How to find the pairwise differences between rows

2020-01-29 18:09发布

问题:

Given two matrices, I want to compute the pairwise differences between all rows. Each matrix has 1000 rows and 100 columns so they are fairly large. I tried using a for loop and pure broadcasting but the for loop seem to be working faster. Am I doing something wrong? Here is the code:

from numpy import *
A = random.randn(1000,100)
B = random.randn(1000,100)

start = time.time()
for a in A:
   sum((a - B)**2,1)
print time.time() - start

# pure broadcasting
start = time.time()
((A[:,newaxis,:] - B)**2).sum(-1)
print time.time() - start

The broadcasting method takes about 1 second longer and it's even longer for large matrices. Any idea how to speed this up purely using numpy?

→ **Listed entries**
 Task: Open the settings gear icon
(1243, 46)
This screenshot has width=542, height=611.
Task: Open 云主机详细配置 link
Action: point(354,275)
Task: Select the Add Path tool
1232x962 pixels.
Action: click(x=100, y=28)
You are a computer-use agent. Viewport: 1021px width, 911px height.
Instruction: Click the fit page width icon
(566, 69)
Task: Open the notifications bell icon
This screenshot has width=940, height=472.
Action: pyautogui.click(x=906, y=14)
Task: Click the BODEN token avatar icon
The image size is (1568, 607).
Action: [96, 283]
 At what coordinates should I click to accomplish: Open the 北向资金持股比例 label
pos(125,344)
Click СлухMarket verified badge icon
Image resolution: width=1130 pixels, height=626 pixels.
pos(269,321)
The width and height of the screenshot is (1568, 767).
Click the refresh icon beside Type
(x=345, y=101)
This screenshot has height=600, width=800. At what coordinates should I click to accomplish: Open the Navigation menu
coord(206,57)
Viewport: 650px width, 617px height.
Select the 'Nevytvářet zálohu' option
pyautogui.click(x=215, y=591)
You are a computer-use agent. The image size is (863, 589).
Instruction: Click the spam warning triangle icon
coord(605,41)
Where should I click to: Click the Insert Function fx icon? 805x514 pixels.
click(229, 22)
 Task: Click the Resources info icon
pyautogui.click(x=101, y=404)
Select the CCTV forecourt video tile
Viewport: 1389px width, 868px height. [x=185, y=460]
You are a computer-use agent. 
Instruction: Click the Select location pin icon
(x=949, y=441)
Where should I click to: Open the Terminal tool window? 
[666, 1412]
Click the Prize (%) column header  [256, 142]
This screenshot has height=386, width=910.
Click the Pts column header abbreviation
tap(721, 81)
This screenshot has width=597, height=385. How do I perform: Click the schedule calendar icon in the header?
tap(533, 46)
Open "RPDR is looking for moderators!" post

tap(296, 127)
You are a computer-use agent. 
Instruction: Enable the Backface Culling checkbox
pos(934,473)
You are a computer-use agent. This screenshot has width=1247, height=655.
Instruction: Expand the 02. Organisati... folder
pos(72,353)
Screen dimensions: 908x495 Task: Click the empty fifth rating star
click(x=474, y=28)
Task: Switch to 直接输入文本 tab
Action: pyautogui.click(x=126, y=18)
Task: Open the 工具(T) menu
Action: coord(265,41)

→ **Work instructions**
1. Duplicate the portion of the numpy thread that begins at the words "from numpy import" and stops after "((A[:,newaxis,:] - B)**2).sum(-1)".
2. Please reproduce the records from the line that contains "Screen dimensions: 908x495" through the end of the records, switching "empty" to "filled" and leaving everything else unchanged.
The numpy thread and the records are unrelated material.

→ **Results for each task**
1.
from numpy import *
A = random.randn(1000,100)
B = random.randn(1000,100)

start = time.time()
for a in A:
   sum((a - B)**2,1)
print time.time() - start

# pure broadcasting
start = time.time()
((A[:,newaxis,:] - B)**2).sum(-1)

2.
Screen dimensions: 908x495 Task: Click the filled fifth rating star
click(x=474, y=28)
Task: Switch to 直接输入文本 tab
Action: pyautogui.click(x=126, y=18)
Task: Open the 工具(T) menu
Action: coord(265,41)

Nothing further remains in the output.